Responding, Ms Cooper said: “I do recognise and the Safeguarding Minister has recognised the particular case that you have raised around Bradford” and said that the government’s next steps would come after a rapid national audit by Baroness Casey.
The exchange comes days after Home Office Minister Jess Phillips apologised to MPs for the delay in publishing the findings of the Government’s rapid audit, originally promised for May.
It also follows a fresh apology issued by Bradford Council to local survivor Fiona Goddard, who shared her experiences on a recent BBC Newsnight special.
Speaking after the Committee, Robbie Moore MP said:
"The Home Secretary’s comments today clearly challenge the narratives being pushed by those at the very top of Bradford Council, who are deliberately seeking to block my longstanding calls for full grooming gangs inquiry across Keighley and the Bradford District.
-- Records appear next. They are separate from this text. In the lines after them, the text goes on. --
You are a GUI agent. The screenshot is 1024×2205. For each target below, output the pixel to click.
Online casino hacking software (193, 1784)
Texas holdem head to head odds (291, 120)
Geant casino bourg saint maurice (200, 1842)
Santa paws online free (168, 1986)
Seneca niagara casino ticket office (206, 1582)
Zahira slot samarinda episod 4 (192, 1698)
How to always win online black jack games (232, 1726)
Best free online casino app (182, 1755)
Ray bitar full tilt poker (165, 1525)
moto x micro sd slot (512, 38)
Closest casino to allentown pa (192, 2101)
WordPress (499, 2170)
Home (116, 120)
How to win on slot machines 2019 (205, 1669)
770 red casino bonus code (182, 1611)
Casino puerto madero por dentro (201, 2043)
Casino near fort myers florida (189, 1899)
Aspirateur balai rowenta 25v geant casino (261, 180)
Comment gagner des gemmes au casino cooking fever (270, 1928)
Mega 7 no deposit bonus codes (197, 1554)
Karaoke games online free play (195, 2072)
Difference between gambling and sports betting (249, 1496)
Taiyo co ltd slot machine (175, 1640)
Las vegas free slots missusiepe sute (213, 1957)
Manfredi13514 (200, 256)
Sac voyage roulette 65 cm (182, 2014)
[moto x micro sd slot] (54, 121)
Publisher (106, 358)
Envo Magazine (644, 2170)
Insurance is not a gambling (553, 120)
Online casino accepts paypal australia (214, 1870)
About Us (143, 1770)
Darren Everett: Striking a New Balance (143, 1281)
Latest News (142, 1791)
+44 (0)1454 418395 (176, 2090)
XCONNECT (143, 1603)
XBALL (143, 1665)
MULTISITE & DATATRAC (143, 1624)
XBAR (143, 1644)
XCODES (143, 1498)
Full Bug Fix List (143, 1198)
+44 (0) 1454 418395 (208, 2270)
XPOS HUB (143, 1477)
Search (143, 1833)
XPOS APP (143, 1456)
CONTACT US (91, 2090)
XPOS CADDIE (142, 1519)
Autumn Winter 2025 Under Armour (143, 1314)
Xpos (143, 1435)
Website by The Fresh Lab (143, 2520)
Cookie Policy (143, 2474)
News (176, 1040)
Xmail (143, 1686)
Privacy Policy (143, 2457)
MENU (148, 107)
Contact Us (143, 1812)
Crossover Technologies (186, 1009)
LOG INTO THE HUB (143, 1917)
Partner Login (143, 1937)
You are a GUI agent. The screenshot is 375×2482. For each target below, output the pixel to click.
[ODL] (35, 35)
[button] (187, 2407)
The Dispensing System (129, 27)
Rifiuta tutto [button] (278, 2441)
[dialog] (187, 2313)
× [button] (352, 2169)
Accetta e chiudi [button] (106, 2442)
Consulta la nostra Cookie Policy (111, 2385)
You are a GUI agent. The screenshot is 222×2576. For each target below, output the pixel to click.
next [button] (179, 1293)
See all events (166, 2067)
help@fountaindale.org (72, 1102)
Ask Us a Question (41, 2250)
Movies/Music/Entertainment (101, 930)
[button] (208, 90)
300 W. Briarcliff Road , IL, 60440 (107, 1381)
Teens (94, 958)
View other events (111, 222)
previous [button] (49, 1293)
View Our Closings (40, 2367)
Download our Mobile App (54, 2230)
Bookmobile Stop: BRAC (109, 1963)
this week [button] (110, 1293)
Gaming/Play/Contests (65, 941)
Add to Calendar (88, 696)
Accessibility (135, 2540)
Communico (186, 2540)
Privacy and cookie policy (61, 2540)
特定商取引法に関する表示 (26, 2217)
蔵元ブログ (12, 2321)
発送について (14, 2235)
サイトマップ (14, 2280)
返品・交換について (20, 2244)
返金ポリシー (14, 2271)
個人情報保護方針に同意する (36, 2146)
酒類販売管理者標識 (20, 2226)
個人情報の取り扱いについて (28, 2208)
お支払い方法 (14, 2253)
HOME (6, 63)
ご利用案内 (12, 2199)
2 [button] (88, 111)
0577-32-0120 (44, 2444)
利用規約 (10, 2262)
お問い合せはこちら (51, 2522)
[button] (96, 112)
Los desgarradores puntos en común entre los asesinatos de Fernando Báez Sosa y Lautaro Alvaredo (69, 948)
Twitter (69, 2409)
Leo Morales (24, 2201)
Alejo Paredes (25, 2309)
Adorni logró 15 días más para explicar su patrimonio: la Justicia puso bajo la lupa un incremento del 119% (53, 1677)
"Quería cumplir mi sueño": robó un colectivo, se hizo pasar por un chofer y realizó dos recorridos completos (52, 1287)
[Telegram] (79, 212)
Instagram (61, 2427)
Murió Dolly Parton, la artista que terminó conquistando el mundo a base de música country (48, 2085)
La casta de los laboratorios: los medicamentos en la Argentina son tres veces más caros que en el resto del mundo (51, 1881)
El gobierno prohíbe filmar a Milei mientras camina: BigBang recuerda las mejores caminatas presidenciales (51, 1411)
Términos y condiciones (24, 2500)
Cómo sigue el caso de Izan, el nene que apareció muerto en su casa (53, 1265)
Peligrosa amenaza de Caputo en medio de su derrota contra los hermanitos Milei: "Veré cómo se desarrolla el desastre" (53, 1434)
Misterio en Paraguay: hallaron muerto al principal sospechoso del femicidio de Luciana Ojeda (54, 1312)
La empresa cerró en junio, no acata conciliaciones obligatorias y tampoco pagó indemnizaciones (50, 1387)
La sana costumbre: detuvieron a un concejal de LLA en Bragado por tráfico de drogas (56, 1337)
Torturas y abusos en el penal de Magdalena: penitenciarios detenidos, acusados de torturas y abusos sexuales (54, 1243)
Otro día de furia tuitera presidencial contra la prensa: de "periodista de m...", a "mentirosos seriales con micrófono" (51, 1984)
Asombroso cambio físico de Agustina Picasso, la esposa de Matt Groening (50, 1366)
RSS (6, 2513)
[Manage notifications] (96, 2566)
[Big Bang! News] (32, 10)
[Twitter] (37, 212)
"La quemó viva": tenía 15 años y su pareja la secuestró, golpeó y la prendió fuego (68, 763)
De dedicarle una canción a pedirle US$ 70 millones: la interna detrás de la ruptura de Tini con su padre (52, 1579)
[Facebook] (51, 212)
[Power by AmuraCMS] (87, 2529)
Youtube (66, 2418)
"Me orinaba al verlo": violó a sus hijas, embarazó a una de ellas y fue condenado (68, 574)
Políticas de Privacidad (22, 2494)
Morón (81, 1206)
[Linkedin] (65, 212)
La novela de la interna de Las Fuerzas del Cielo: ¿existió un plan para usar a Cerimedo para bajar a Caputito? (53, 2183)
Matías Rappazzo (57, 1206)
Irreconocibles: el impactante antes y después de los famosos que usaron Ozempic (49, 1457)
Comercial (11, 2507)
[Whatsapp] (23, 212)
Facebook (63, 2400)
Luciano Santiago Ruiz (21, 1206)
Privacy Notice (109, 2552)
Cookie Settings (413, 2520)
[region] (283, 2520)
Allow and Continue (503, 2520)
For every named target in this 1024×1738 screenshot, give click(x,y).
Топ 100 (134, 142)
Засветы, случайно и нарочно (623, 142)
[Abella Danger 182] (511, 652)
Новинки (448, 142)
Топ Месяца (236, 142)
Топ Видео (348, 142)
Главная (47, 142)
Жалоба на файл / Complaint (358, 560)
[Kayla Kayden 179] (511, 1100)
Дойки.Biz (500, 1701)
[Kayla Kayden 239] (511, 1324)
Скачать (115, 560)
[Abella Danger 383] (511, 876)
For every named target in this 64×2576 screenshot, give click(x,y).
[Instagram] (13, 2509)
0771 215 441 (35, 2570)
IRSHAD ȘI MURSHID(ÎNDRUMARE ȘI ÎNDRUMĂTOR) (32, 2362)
The excuses we are hearing from local authorities are the exact same excuses we heard in Oldham and Telford, and look what those inquiries eventually uncovered. Thousands of children failed in the most horrific of circumstances.
It is clear that when councils like Bradford are unwilling to volunteer themselves for these inquiries, ministers must step in and use statutory powers to compel them to act. It cannot be left to the very people who failed in the first place to decide whether or not an investigation happens in their area.”